■ WHAT YOU NEED TO DO ■
Exclude all pictures from your copy of the data below, which should otherwise match exactly.

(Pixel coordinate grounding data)
──────────
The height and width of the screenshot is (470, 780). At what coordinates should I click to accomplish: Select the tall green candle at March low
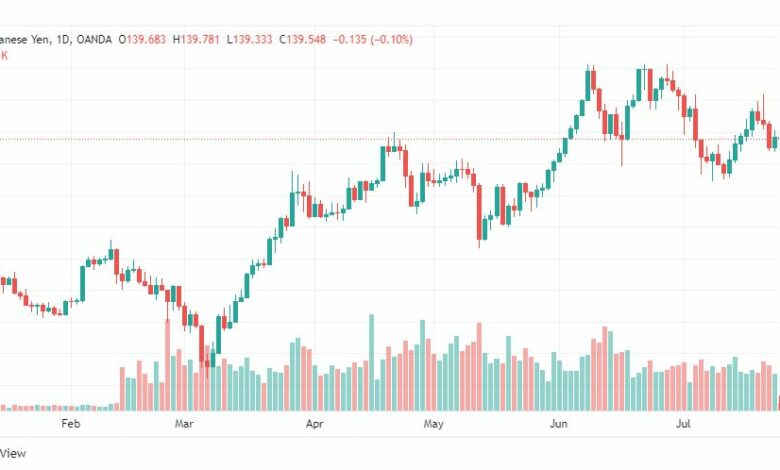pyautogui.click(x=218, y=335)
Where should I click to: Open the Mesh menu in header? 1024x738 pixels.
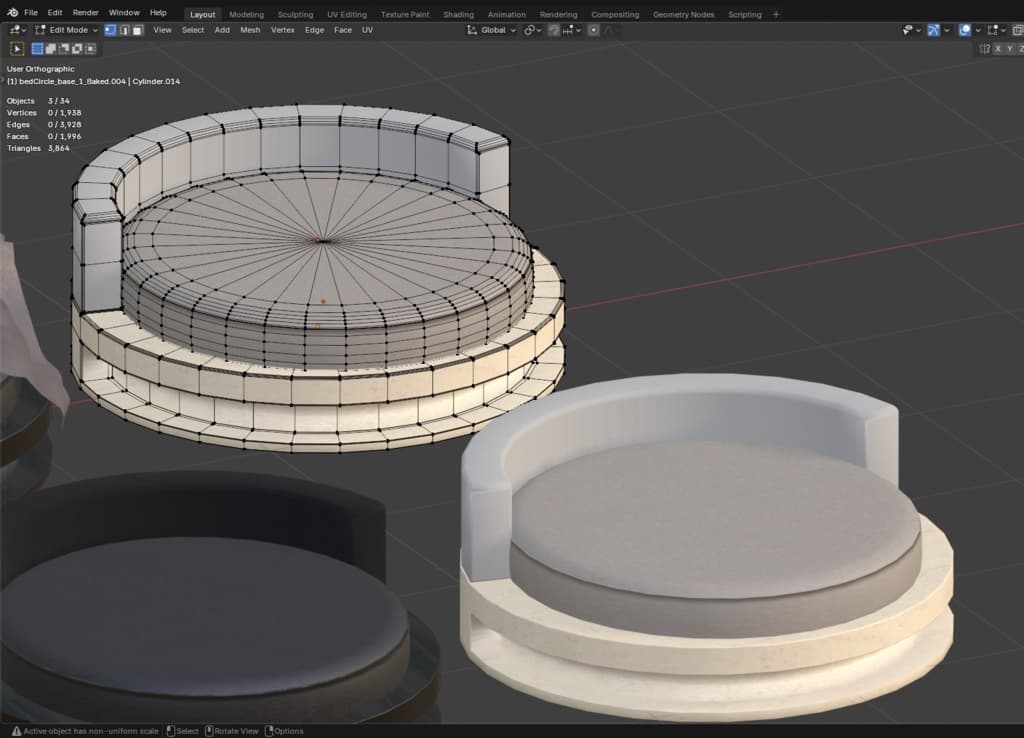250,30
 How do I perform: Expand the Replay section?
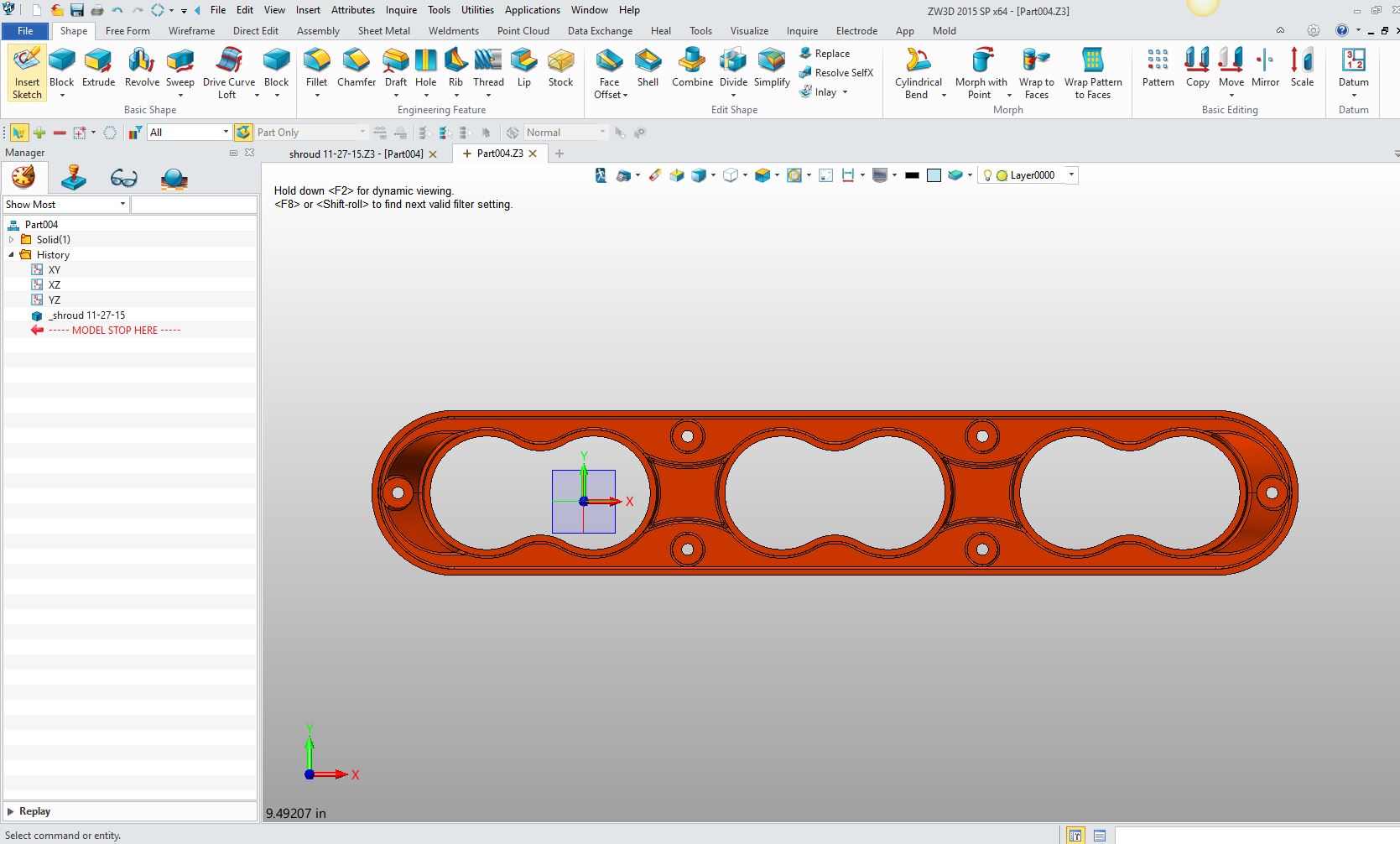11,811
──────────
■ YOUR RESPONSE ■
The height and width of the screenshot is (470, 780). At what coordinates should I click to accomplish: Select the tall green candle at March low
pyautogui.click(x=218, y=335)
Where should I click to: Open the Mesh menu in header? 1024x738 pixels.
250,30
 How do I perform: Expand the Replay section?
11,811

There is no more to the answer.